What to Expect and Next Steps

Home Repairs and Home Insurance
Home Repairs and Home Insurance. Martin Barraud/OJO Images/Getty Images

This article is part of a six-part series meant to empower you on how to keep your insurance when your insurance company wants to cancel your policy

What Makes an Insurance Company Require Repairs on a Home?

Requests by the insurance company for you to do a repair or provide evidence of a repair will usually come following one of three things:

  • Recommendations that might be made after a home inspection, these could relate to liability issues, or general maintenance, prevention and safety.
    • Due to the questions you answered or commitments you made during your application for insurance. Is your roof old? Is your plumbing, electrical box or water tank up to date?
    • Following a claim. Sometimes during a claim, the insurance company may become aware of a risk in your home that needs to be addressed, in addition to what was repaired during the claim. They have already paid out on a loss and it is normal for them to make suggestions to prevent further losses or claims.

    “Do I Have to Do What My Insurance Company Asks Me to Do?”

    If the insurance company has made a recommendation or asked you to do a repair, it is because they are making it a requirement of your insurance contract. There are often suggestive recommendations and critical ones. The suggestions should not put your policy at risk.
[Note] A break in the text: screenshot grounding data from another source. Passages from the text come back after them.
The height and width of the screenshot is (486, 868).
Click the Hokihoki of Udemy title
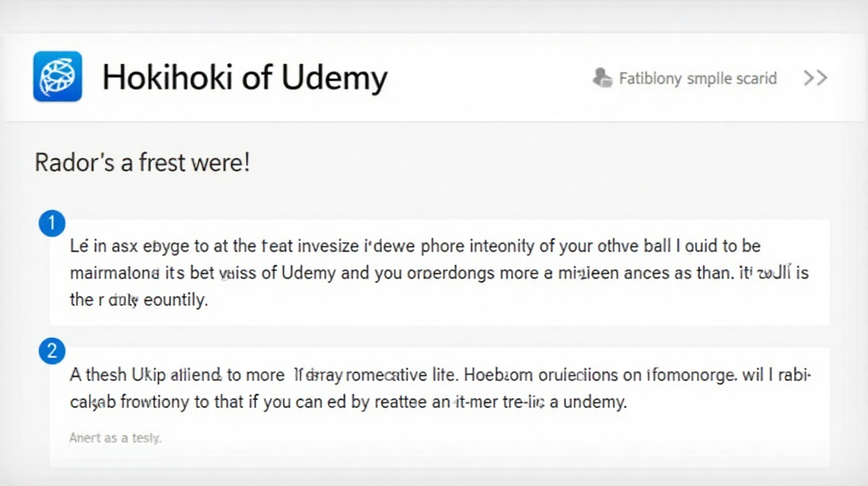click(x=244, y=77)
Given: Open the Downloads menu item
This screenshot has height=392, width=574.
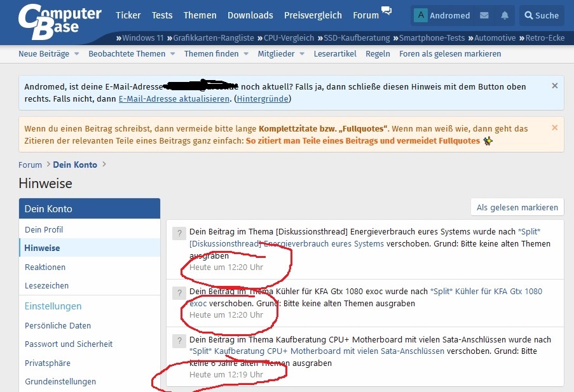Looking at the screenshot, I should 250,15.
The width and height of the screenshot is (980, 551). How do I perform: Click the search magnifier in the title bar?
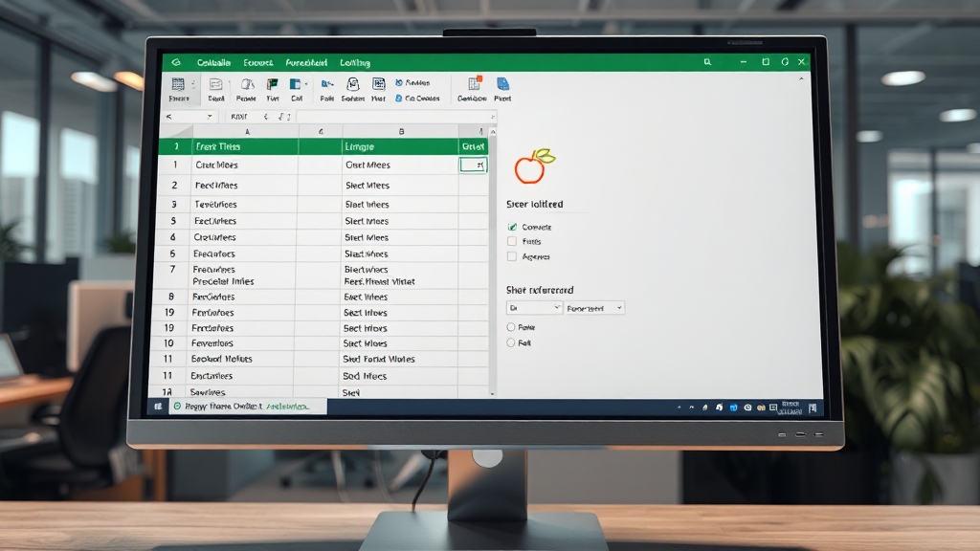coord(707,62)
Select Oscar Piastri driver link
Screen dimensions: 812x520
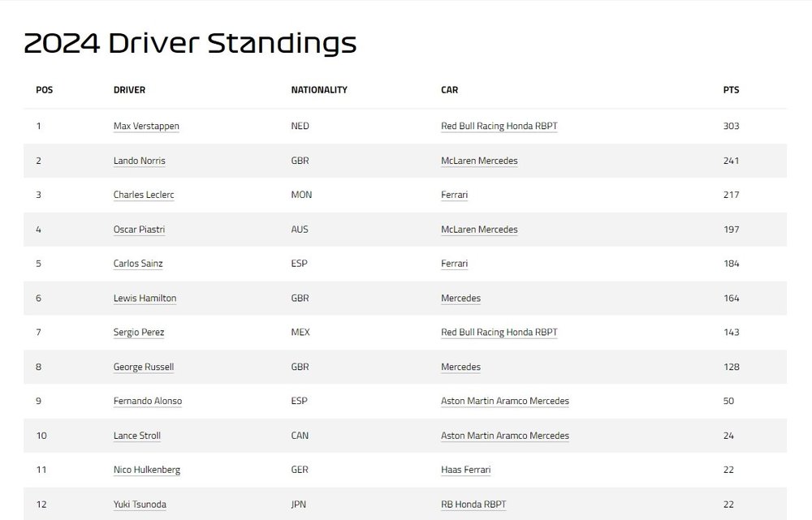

If you are not sure if what they have asked you to do is mandatory, call them and get immediate clarification.

    Don’t put it off until the last minute because you need the time to understand what they require of you, and you deserve clarification as soon as possible.

    If they tell you the recommendation or repair is mandatory, failure to comply or provide the required information to the insurance company within the timeline they have provided may put you in a position where: You may not be renewed (canceled on the renewal date of the policy) or the insurance company may cancel you mid-term (meaning, before the expiry of your policy).

    “The Insurance Company is Going to Cancel Me If I Don’t..."

    Being canceled by an insurance company is very serious. It makes it as difficult to find insurance, as it would be if you had a very low credit score and wanted to take out a loan. Given that insurance is often a condition of having a mortgage, many homeowners find themselves in very difficult situations when an insurance company threatens to, or worse, actually cancels you. Depending on the reason for why you haven’t done repairs or updates to your home, you have several options how you can fight with your insurance company so that they do not cancel you due to incomplete repairs or renovations.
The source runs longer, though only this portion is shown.